Muaro Jambi – Setelah mengungkap empat Aparatur Sipi Negara (ASN) terpapar jaringan Negara Islam Indonesia (NII) di Kabupaten Tebo, kini Densus 88 Antiteror Mabes Polri kembali mengungkap dua ASN di Kabupaten Muaro Jambi terpapar jaringan Al Zaytun.
Densus 88 langsung mendatangi dua kantor Organisasi Perangkat Daerah (OPD) di Kabupaten Muaro Jambi. Kedatangan Densus 88 ini bertujuan untuk meminta keterangan dari dua Aparatur Sipil Negara (ASN) yang diduga terlibat dalam organisasi terlarang.
Kemas Azim Ismail, Kepala Badan Kesatuan Bangsa dan Politik (Kesbangpol) Kabupaten Muaro Jambi, mengonfirmasi operasi tersebut.

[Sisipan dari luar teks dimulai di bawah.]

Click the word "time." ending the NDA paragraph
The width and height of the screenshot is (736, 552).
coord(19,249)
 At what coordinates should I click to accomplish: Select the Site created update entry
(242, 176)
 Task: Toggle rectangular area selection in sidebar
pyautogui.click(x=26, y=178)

“Densus 88 sudah turun langsung ke tempat kita. Mereka mendatangi langsung ke tempat Dinas Dua orang tersebut bekerja dan menemui Kepala Dinasnya,” jelas Kemas.
Dua ASN tersebut bekerja di Dinas Kesehatan dan Dinas Pendidikan Kabupaten Muaro Jambi. Menurut informasi yang dihimpun, mereka terafiliasi dengan organisasi Negara Islam Indonesia (NII) yang dipimpin oleh Panji Gumilang, Pimpinan Pondok Pesantren Alzaitun.

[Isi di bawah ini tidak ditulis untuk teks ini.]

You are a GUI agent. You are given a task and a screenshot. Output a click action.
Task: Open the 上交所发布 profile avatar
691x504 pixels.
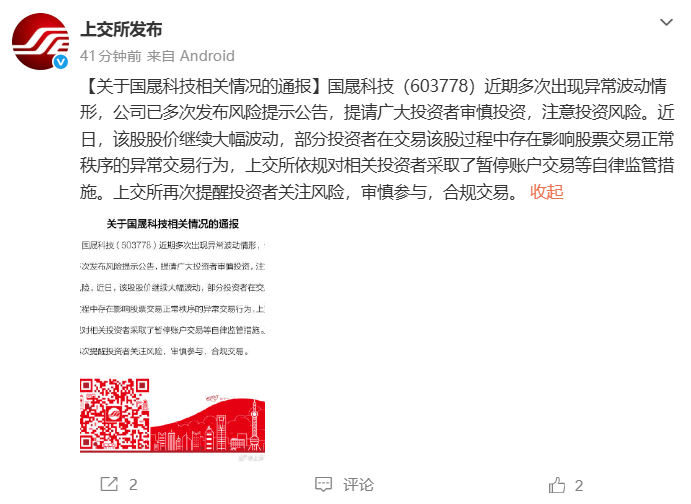tap(40, 41)
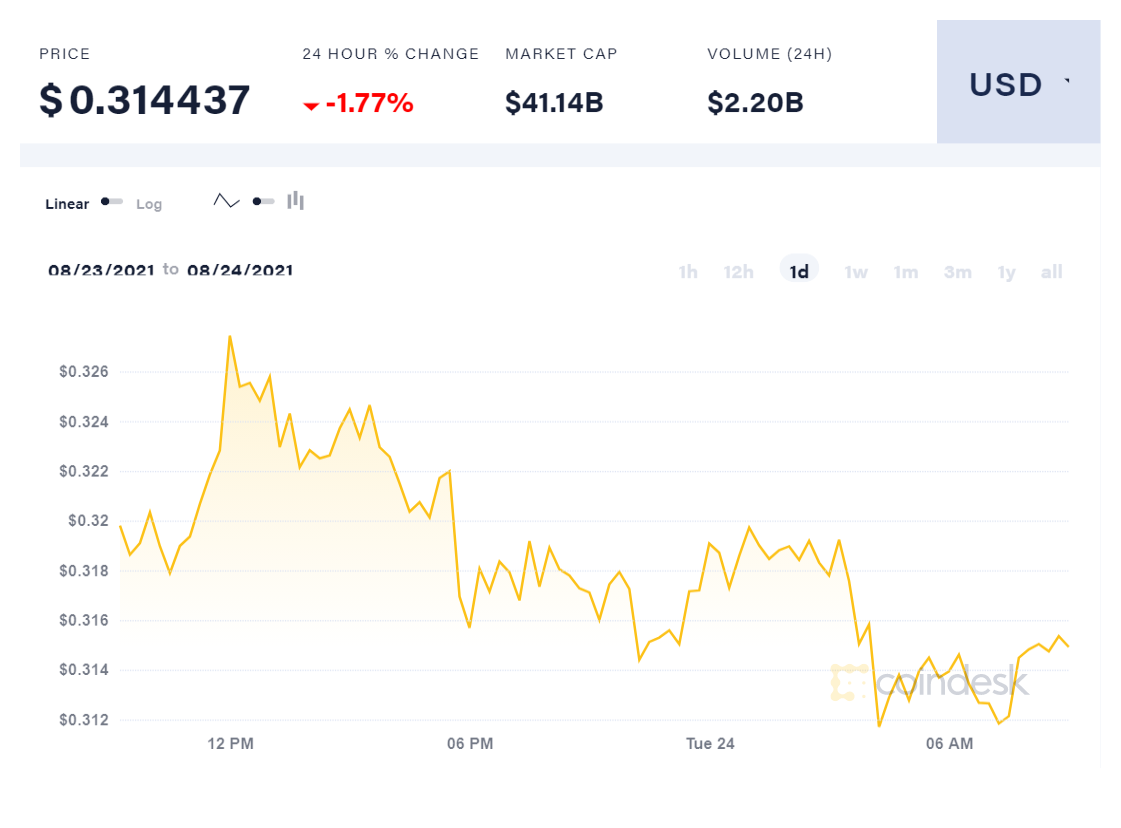The height and width of the screenshot is (828, 1121).
Task: Click the chart's highest peak near 12 PM
Action: tap(230, 337)
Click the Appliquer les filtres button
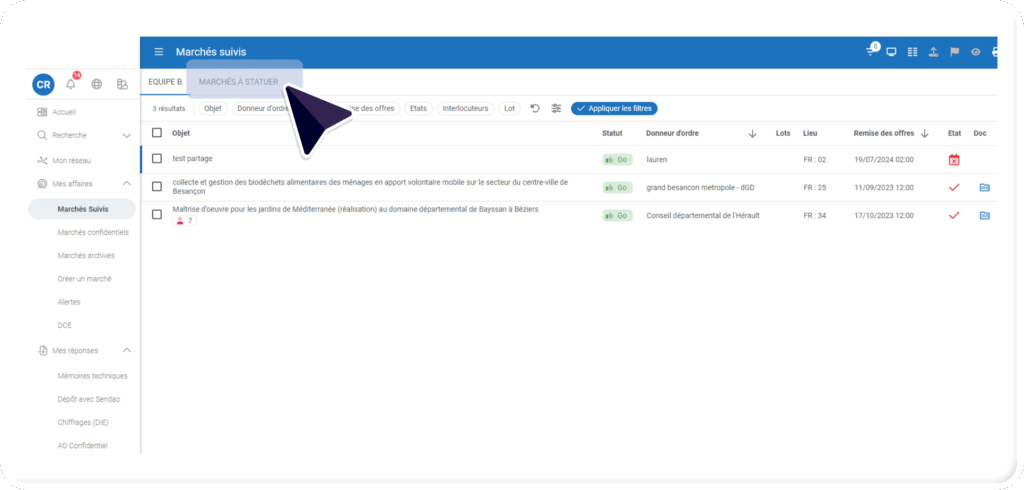 click(x=614, y=108)
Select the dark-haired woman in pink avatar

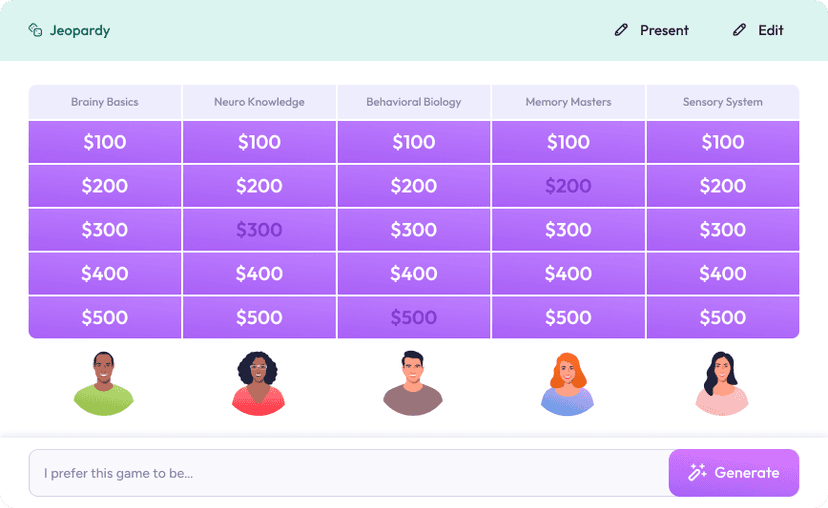[722, 383]
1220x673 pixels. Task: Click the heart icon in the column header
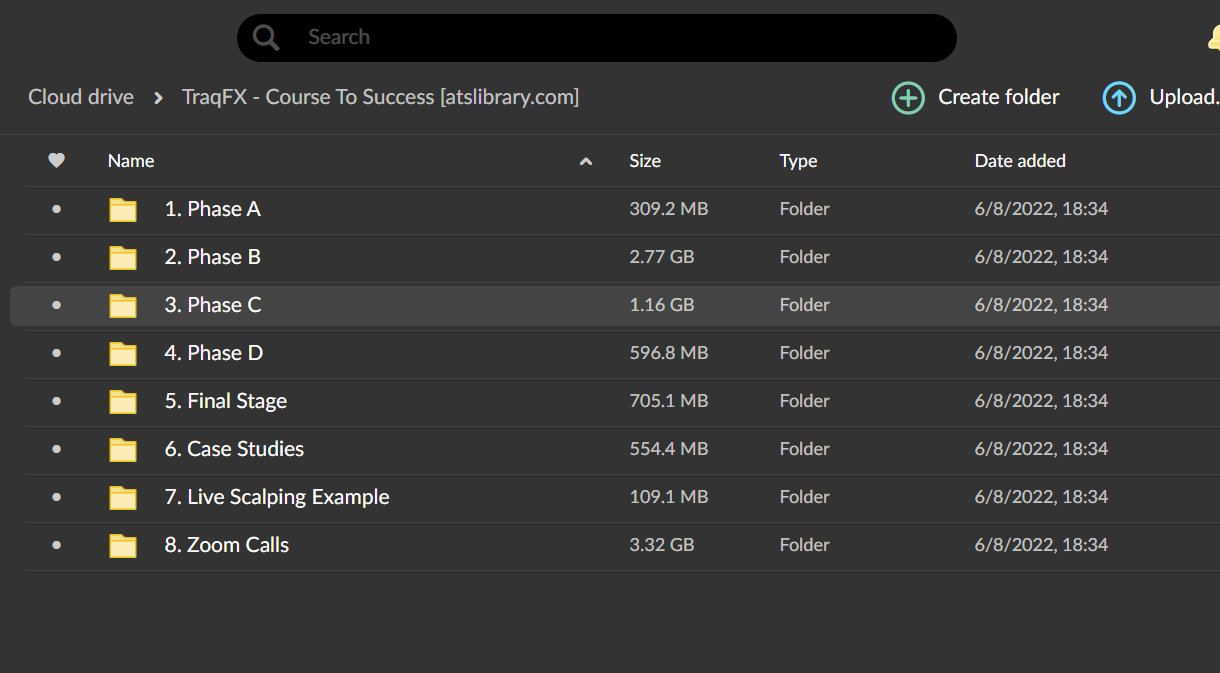pyautogui.click(x=57, y=161)
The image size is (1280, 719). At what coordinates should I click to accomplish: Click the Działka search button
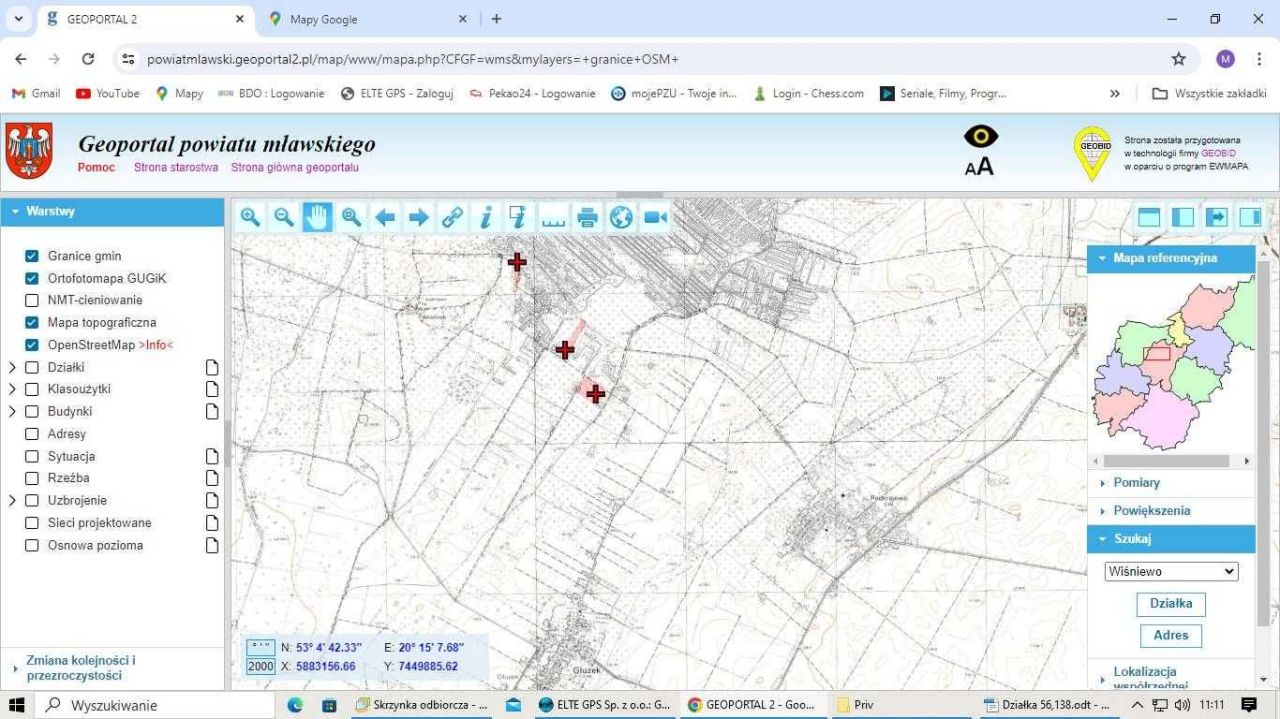pos(1170,604)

“Saya mempertanyakan kepada Densus 88 terkait organisasi terlarang itu, karena NII belum terdaftar di keputusan Presiden. Yang masuk peraturan Presiden adalah HTI dan FPI. Ketika saya menanyakan kenapa NII ini dicari-cari, mereka bilang karena sudah ada putusan dari pengadilan, hanya saja belum masuk dalam keputusan Presiden tentang organisasi terlarang tersebut,” ujar Kemas.
Kesbangpol Muaro Jambi telah menemui salah satu dari dua ASN tersebut, seorang ibu yang bertugas di Dinas Kesehatan. Menurut Kemas, ASN tersebut mengakui bahwa anaknya memang bersekolah di Pesantren Al Zaitun. Namun, ia menyangkal terlibat dalam kegiatan NII.
“Saya tanya ada tidak nyumbang untuk kegiatan NII? Ibu itu mengaku tidak ada, dia hanya mengirimkan uang untuk keperluan sekolah anaknya dan menyumbang untuk pembangunan masjid. Itu yang dia sampaikan ke saya,” ungkap Kemas.
Jika kedua ASN tersebut terbukti terlibat dalam organisasi terlarang, langkah yang akan diambil adalah membai’at mereka kembali untuk setia kepada Negara Kesatuan Republik Indonesia (NKRI). Jika tidak mau, sanksi terberat yang mungkin dihadapi adalah pemecatan dari status ASN.
“Yang dilakukan Densus 88 saat ini sifatnya adalah pencegahan, bukan langsung penindakan,” tambah Kemas.